Over the past few months, there has been some interesting to and fro in the letters section of Bluegrass Unlimited about the rising number of bluegrass bands without a fiddler (see postscript below). To be honest, up here in the Frozen North, where many folks come to bluegrass from Celtic music (an even more fiddle-based tradition) or classical training (ditto), I have not detected VFS (Vanishing Fiddler Syndrome) in our area. Banjos, on the other hand, seem to be on the endangered list. That’s right: banjos— for many the bedrock of bluegrass— appear to be an increasingly scarce commodity. We may well be in the midst of a Vanishing Banjo Syndrome outbreak and nobody seems to notice but Yers Truly. Somebody sound the alarm! Make some noise!! Wait a sec: how do you make a racket without banjos?
Not playing the banjo myself, the next best thing I can do to address the banjo shortage is to use this platform to champion five-string masters. I have done this over the past months with posts celebrating the work of Jens Kruger and Tony Trischka. Even so, judging by recent jams I’ve sampled, my efforts have done little to forestall the advance of VBS. Clearly, it’s time to up the ante. Suppose we lived in an alternate universe, one in which all bluegrass bands were required to be composed of no less than fifty percent banjos. What would that sound like? Have a listen…
That is Hot Mustard, the New England bluegrass outfit whose motto is “Two banjos, no waiting!” As I recounted in my previous showcase entry on the group, I heard Hot Mustard before I set eyes on them, and so natural and integrated was their sound that it was only after watching them perform for a while that I noticed the unusual line-up: two banjos, guitar and bass. As they ably demonstrate, given the right degree of taste and control, you can’t have too much of a good thing.

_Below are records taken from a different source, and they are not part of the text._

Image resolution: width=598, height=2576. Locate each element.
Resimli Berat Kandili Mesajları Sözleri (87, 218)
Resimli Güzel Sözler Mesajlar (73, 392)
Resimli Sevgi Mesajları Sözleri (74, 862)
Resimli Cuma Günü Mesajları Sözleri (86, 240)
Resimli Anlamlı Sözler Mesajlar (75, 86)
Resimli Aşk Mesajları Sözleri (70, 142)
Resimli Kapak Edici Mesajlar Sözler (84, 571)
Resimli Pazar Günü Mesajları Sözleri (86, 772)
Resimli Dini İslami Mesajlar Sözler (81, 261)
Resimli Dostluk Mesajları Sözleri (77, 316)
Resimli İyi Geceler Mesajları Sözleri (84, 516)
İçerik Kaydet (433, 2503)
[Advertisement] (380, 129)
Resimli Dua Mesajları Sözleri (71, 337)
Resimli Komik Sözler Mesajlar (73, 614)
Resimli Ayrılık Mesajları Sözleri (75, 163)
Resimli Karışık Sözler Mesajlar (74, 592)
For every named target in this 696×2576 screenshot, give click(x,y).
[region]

And for those of you concerned about VFS, Bill Jubett occasionally puts down his banjo and plays some fiddle, too.
This video features one of the greatest banjo tunes, “Clinch Mountain Backstep.” The quirk that sets it apart from a gazillion other instrumental numbers is the extra beat that gets thrown in halfway through the B part, a feature that makes it what is sometimes called a “crooked” tune. The song was recorded as an instrumental by the Stanley Brothers way back in 1959, but as with much of the Stanley Brothers’ material, the melody sounds much older than that. Alan Jabbour, in his notes on the magisterial collection of fiddle tunes he collected from old time master Henry Reed, posits that “Clinch Mountain Backstep” is an adaptation of a nameless breakdown that Reed said was “old as the mountains.”

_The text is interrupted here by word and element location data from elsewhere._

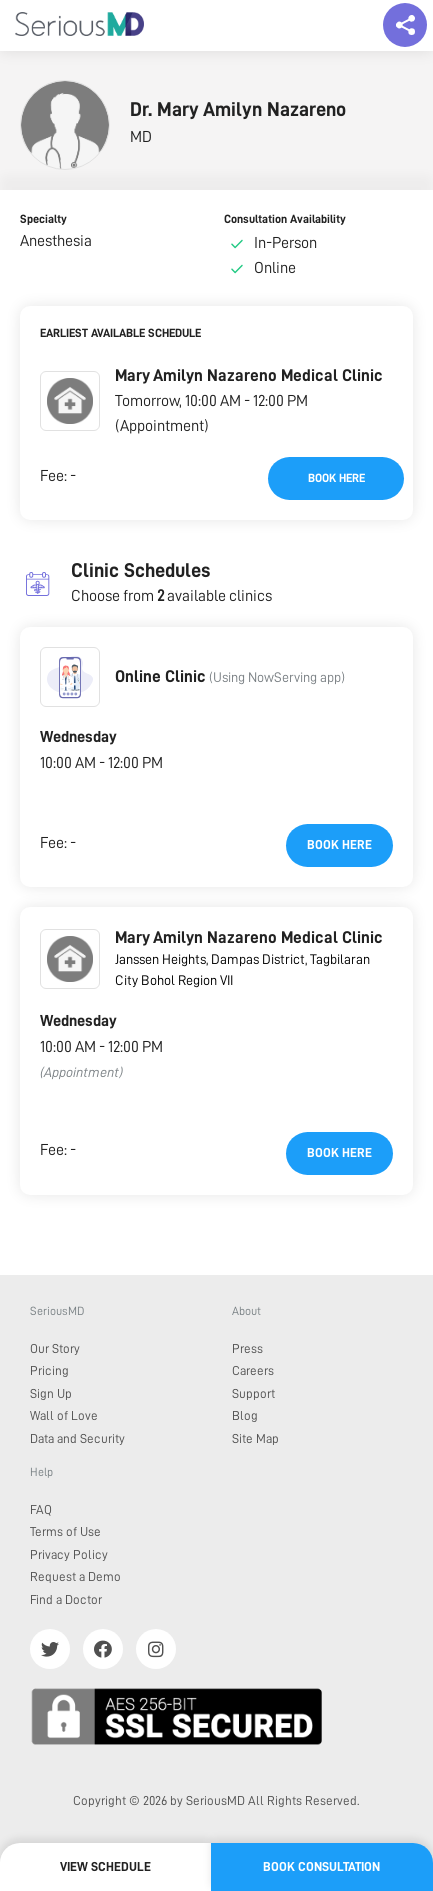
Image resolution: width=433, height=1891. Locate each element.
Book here (336, 478)
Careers (253, 1370)
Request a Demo (75, 1576)
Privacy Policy (69, 1554)
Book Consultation (321, 1866)
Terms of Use (65, 1531)
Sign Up (51, 1393)
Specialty (43, 219)
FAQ (41, 1509)
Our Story (55, 1348)
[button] (70, 401)
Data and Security (77, 1438)
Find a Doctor (66, 1599)
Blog (245, 1415)
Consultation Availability (285, 219)
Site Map (255, 1438)
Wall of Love (64, 1415)
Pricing (49, 1370)
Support (253, 1393)
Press (247, 1348)
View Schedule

You can listen to Reed’s breakdown here and decide if you agree that it’s an antecedent to the Stanley Brothers’ tune. Whatever your verdict, I suspect you’ll agree that it’s the Stanleys’ version that has entered the bluegrass canon. Interestingly, Hot Mustard’s take on “Clinch Mountain Backstep” owes at least as much to Earl Scruggs banjo style as it does to that of Ralph Stanley. There was a time when Scruggs and Stanley defined two distinct approaches to the banjo, the former pioneering a hard-driving three-fingered technique while the latter held onto a sound anchored in the clawhammer tradition. In bringing a style derived more from Scruggs to “Clinch Mountain Backstep,” Hot Mustard’s dual banjoists, Bruce Stockwell and Bill Jubett, emphasize how much common ground there is in these various techniques.
For anyone familiar with the dozens of recorded versions of “Clinch Mountain,” the slow and spare vocal intro, written and sung by April Jubett, will come as a surprise. Those moody a cappella verses at the outset make the first salvo from Bill’s banjo sound like a clarion call. The tune gets even more of an adrenaline charge when Bill passes off to his mentor Bruce.

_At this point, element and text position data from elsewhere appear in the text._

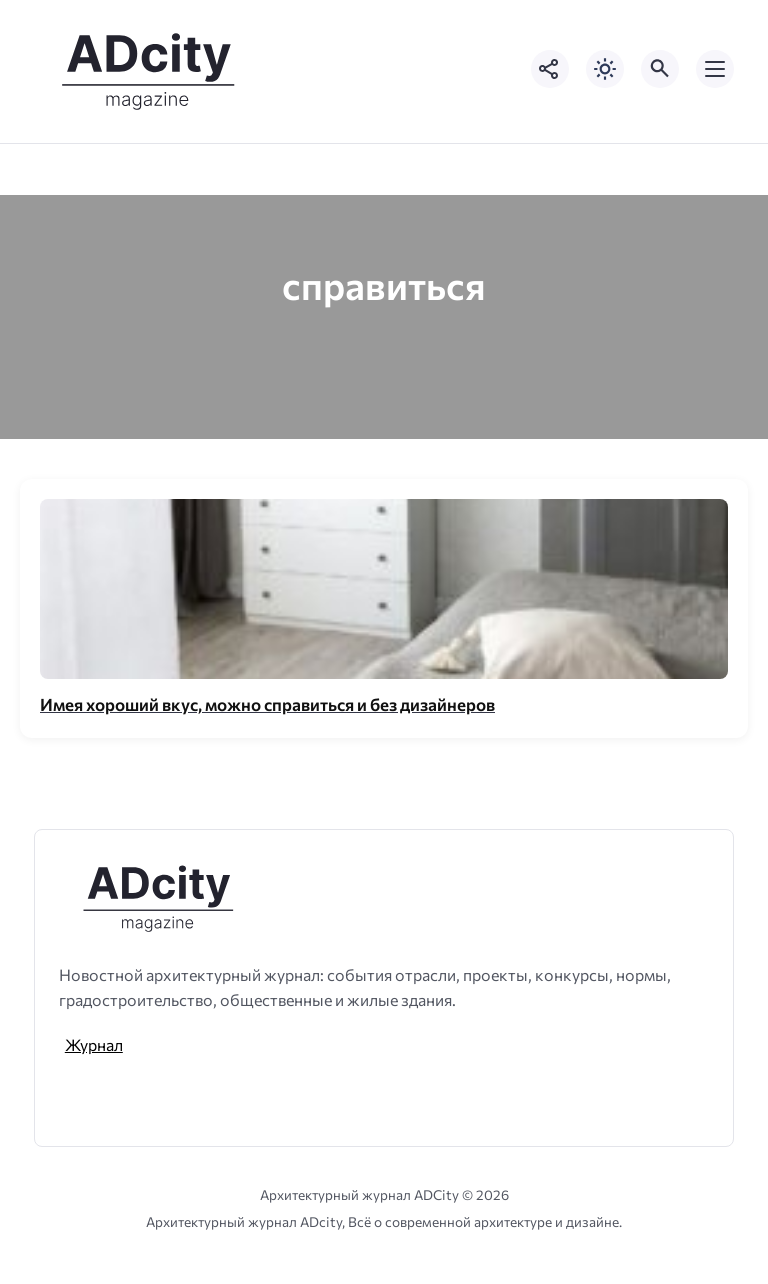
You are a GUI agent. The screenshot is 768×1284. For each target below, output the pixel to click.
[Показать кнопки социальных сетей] (550, 69)
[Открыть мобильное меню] (715, 69)
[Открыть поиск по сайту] (660, 69)
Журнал (94, 1044)
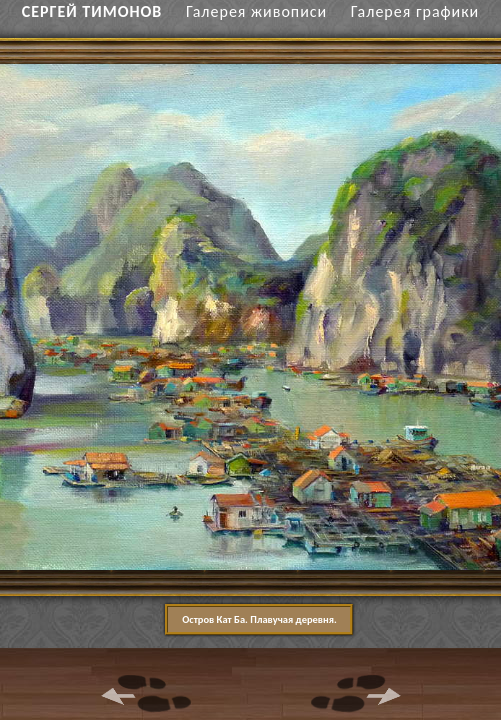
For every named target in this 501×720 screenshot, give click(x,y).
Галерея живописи (256, 11)
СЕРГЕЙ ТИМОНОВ (92, 11)
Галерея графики (415, 11)
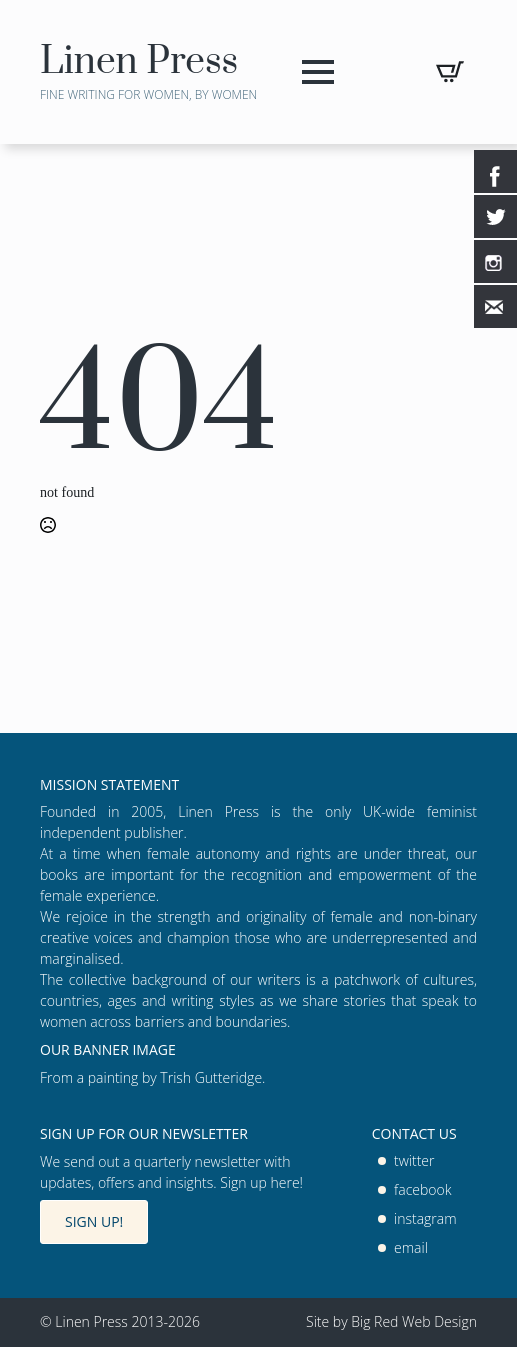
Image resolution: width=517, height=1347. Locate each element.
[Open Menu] (318, 72)
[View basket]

It all sounds great, which leads us back to the problem I raised at the outset: whither the banjers? Did somebody finally tell one too many banjo jokes? Folks, we didn’t mean it— come on back!
Yer Pal— Curly
P.S.— My favorite contribution to the VFS conversation in Bluegrass Unlimited so far was from John Mahoney of Strasburg, VA. In the September issue, Mahoney— who himself laments the disappearance of fiddlers from the scene— says that one explanation for the phenomenon given to him by bandleaders was that “fiddle players are idiots and hard to get along with.” I would beseech any of my fiddling brethren with anger management issues to keep in mind that these are not the views of Mr. Mahoney or Yers Truly.
P.P.S.— The traditional music site Mudcat Café has an old thread regarding the meaning of “backstep” as it applies to music or dance. The many clever thread participants are unable to verify that any maneuver from square dancing or other American folk dance idioms has an explicit connection to the Stanley Brothers’ famously “crooked” tune. I have also been unable to dig up any evidence that “backstep” applies to a particular type of tune, à la jig or reel. If anybody knows different, let us know!